Saved data entries:
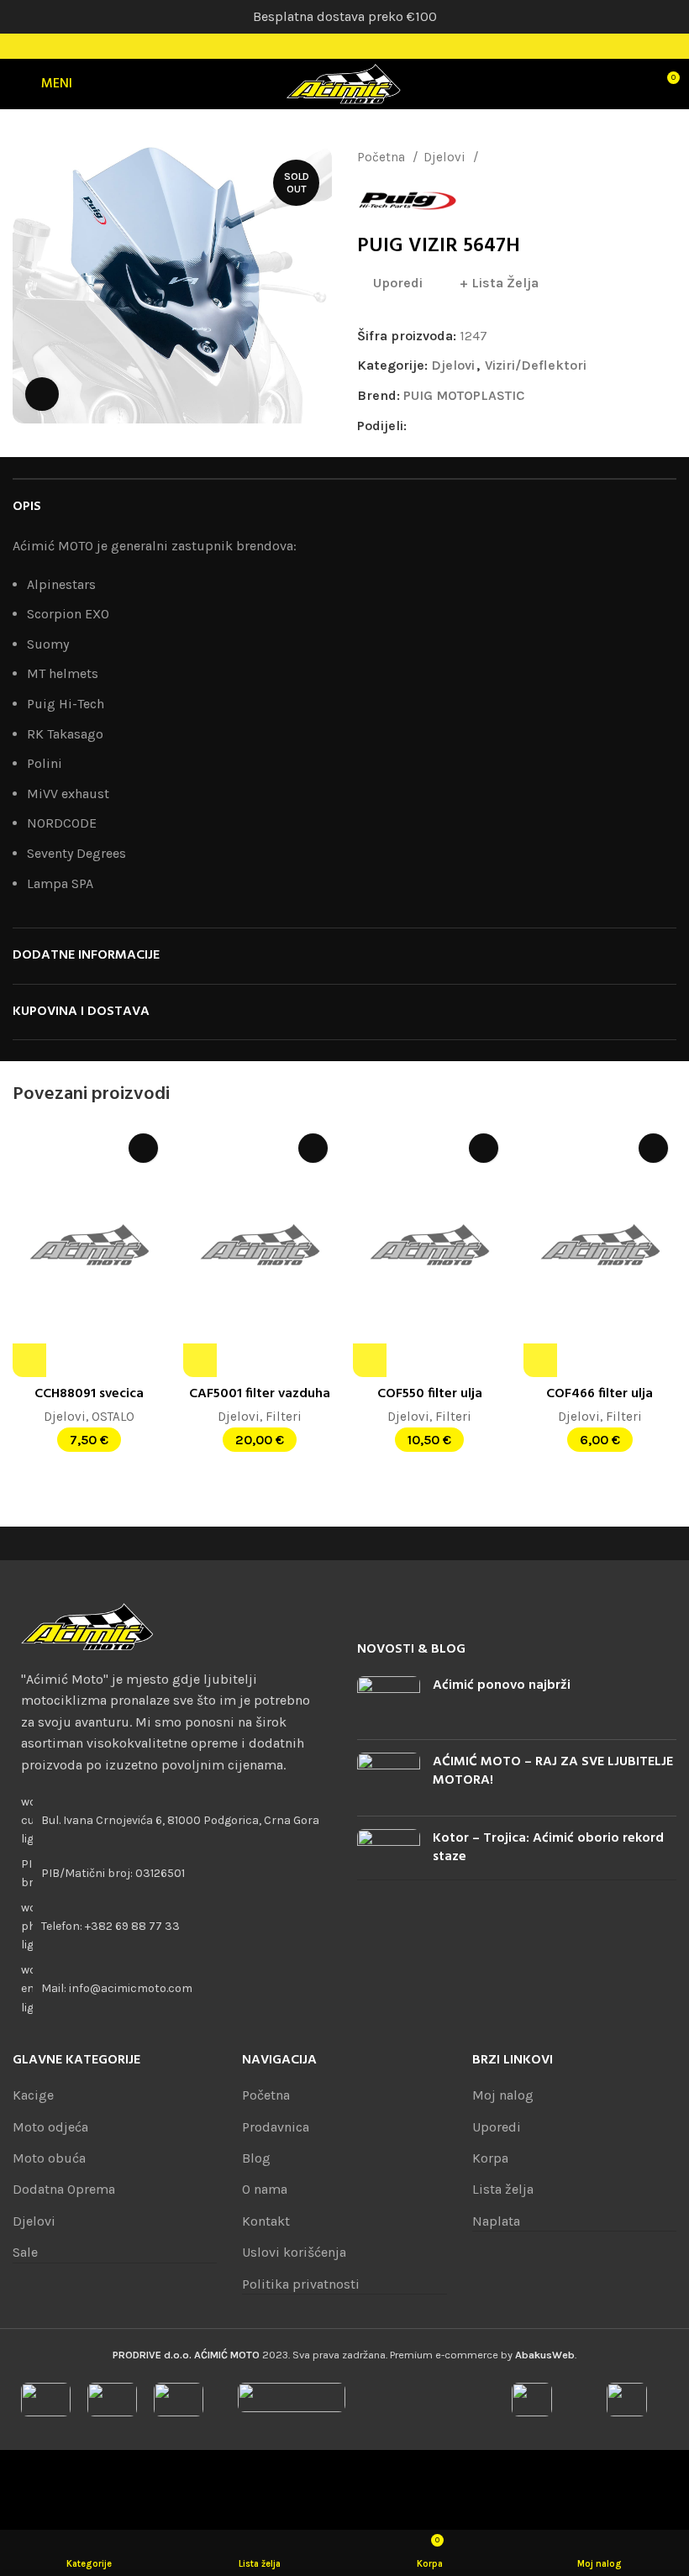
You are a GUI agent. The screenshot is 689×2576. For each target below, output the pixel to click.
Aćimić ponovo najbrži (502, 1685)
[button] (29, 1360)
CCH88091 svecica (89, 1394)
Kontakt (266, 2221)
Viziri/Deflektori (531, 157)
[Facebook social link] (323, 46)
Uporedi (496, 2127)
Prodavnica (275, 2127)
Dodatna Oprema (64, 2189)
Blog (256, 2158)
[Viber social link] (536, 425)
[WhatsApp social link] (498, 425)
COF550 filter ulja (429, 1394)
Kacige (33, 2095)
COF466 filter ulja (599, 1394)
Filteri (284, 1416)
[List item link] (172, 1927)
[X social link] (440, 425)
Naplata (496, 2221)
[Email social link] (459, 425)
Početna (382, 157)
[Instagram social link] (344, 46)
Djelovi (446, 157)
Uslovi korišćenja (294, 2252)
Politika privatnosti (301, 2284)
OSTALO (113, 1416)
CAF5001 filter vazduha (259, 1394)
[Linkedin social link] (478, 425)
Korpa (490, 2158)
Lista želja (503, 2189)
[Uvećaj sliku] (42, 394)
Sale (25, 2252)
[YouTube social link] (366, 46)
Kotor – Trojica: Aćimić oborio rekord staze (548, 1847)
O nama (264, 2189)
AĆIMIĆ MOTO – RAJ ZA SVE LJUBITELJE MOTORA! (553, 1771)
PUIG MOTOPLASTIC (463, 395)
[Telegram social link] (517, 425)
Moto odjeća (50, 2127)
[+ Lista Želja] (143, 1148)
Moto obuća (49, 2158)
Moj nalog (503, 2095)
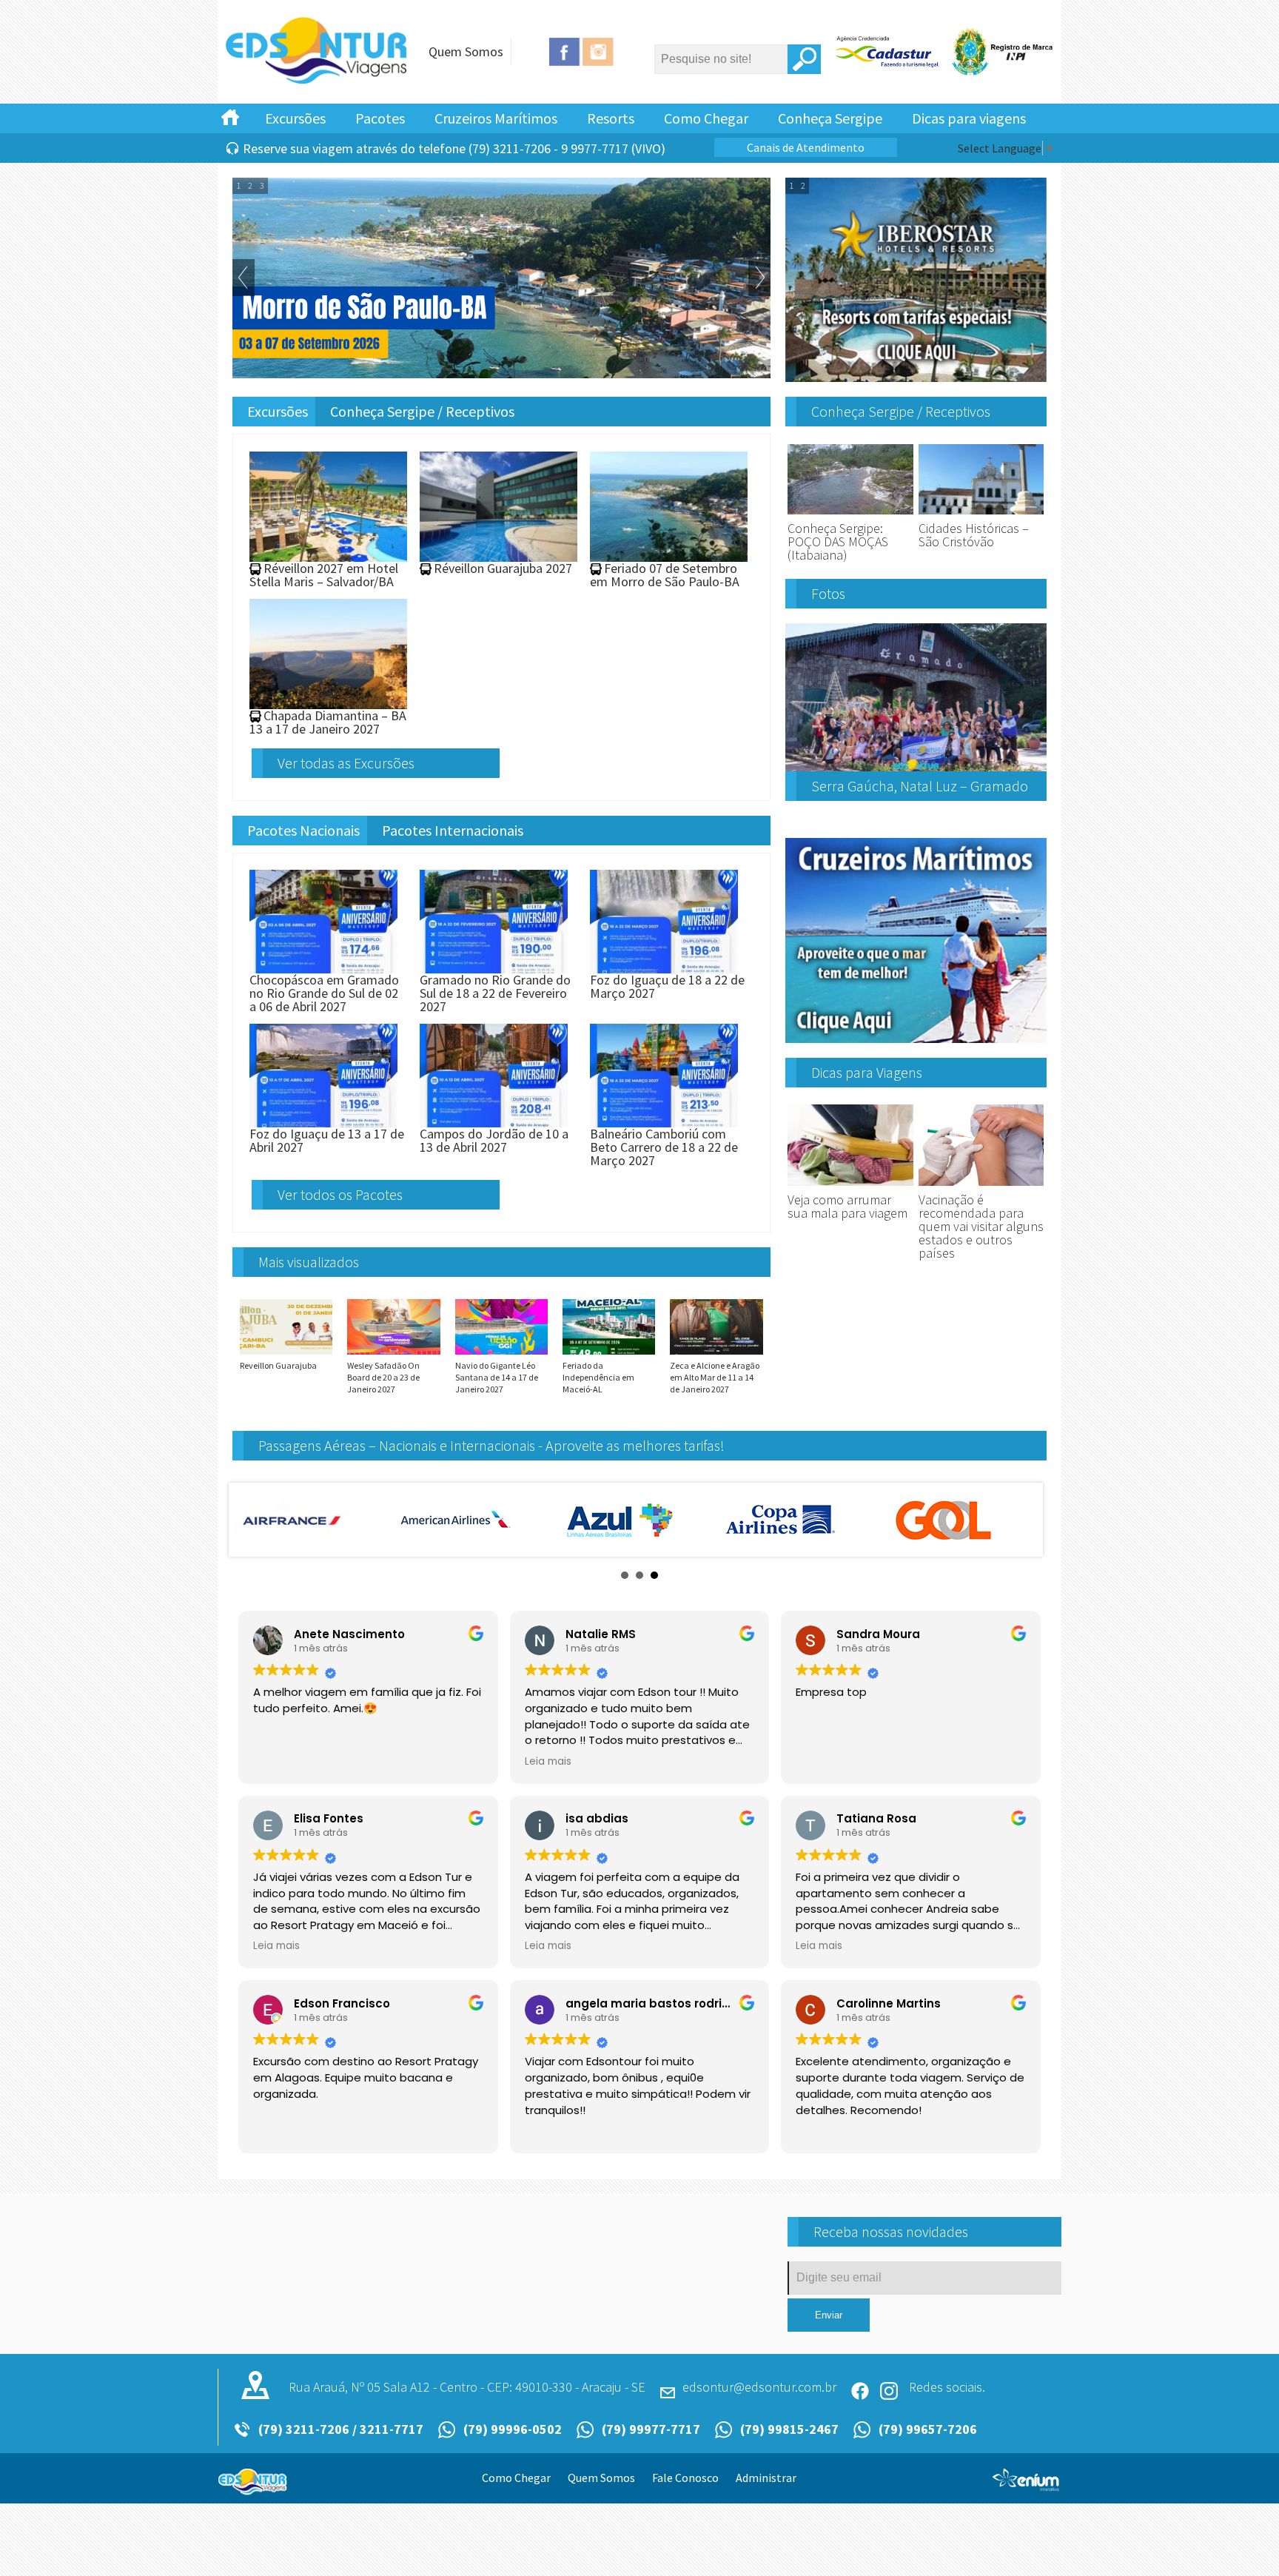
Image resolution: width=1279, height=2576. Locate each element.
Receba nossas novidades (890, 2231)
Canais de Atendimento (806, 147)
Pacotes (380, 118)
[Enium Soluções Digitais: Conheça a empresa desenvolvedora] (1026, 2485)
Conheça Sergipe (830, 118)
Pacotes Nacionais (303, 830)
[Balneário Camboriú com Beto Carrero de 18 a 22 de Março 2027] (664, 1120)
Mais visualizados (308, 1261)
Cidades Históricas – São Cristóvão (974, 535)
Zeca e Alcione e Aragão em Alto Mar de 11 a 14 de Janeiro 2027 (714, 1377)
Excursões (295, 118)
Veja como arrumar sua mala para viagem (847, 1206)
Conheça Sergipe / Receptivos (422, 411)
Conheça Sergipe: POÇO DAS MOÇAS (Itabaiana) (838, 541)
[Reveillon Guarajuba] (286, 1353)
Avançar (759, 277)
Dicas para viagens (969, 118)
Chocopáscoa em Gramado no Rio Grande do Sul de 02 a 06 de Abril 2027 (324, 993)
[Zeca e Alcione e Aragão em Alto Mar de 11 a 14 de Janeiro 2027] (716, 1353)
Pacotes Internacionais (452, 830)
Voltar (243, 277)
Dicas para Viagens (866, 1072)
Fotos (828, 593)
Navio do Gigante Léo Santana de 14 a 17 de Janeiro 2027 (496, 1377)
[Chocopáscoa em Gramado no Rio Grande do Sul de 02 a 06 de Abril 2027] (323, 966)
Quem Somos (466, 51)
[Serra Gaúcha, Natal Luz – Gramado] (916, 765)
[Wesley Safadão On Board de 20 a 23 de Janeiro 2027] (393, 1353)
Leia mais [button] (548, 1761)
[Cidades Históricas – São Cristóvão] (981, 514)
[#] (230, 116)
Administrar (766, 2477)
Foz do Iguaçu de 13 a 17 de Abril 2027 (326, 1140)
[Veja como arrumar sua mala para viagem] (850, 1186)
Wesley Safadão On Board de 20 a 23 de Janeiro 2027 (383, 1377)
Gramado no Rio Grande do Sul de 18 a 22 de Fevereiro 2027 (495, 993)
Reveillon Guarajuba (278, 1365)
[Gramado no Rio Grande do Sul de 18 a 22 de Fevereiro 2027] (494, 966)
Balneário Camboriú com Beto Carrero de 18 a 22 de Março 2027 (664, 1147)
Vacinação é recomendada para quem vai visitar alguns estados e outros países (981, 1226)
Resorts (610, 118)
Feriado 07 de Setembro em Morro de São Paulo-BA (664, 575)
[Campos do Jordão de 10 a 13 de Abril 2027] (494, 1120)
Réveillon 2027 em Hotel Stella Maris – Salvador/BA (323, 575)
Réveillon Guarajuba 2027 (503, 568)
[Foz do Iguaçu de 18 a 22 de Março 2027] (664, 966)
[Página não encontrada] (317, 81)
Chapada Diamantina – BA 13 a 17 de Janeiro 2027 (327, 722)
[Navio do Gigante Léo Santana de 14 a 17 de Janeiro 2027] (501, 1353)
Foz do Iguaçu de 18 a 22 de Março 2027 (667, 986)
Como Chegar (706, 118)
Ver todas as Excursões (346, 763)
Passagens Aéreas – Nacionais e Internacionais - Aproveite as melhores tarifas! (491, 1445)
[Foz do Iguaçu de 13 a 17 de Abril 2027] (323, 1120)
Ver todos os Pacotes (340, 1194)
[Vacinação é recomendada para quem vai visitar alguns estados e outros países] (981, 1186)
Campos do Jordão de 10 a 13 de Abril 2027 (494, 1140)
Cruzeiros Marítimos (495, 118)
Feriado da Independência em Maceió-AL (598, 1377)
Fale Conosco (685, 2477)
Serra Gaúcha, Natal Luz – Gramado (919, 786)
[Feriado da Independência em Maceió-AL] (609, 1353)
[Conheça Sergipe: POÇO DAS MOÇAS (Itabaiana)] (850, 514)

* **The task**
From the entries above, copy each line that holds "alguns".

* **Task response**
Vacinação é recomendada para quem vai visitar alguns estados e outros países (981, 1226)
[Vacinação é recomendada para quem vai visitar alguns estados e outros países] (981, 1186)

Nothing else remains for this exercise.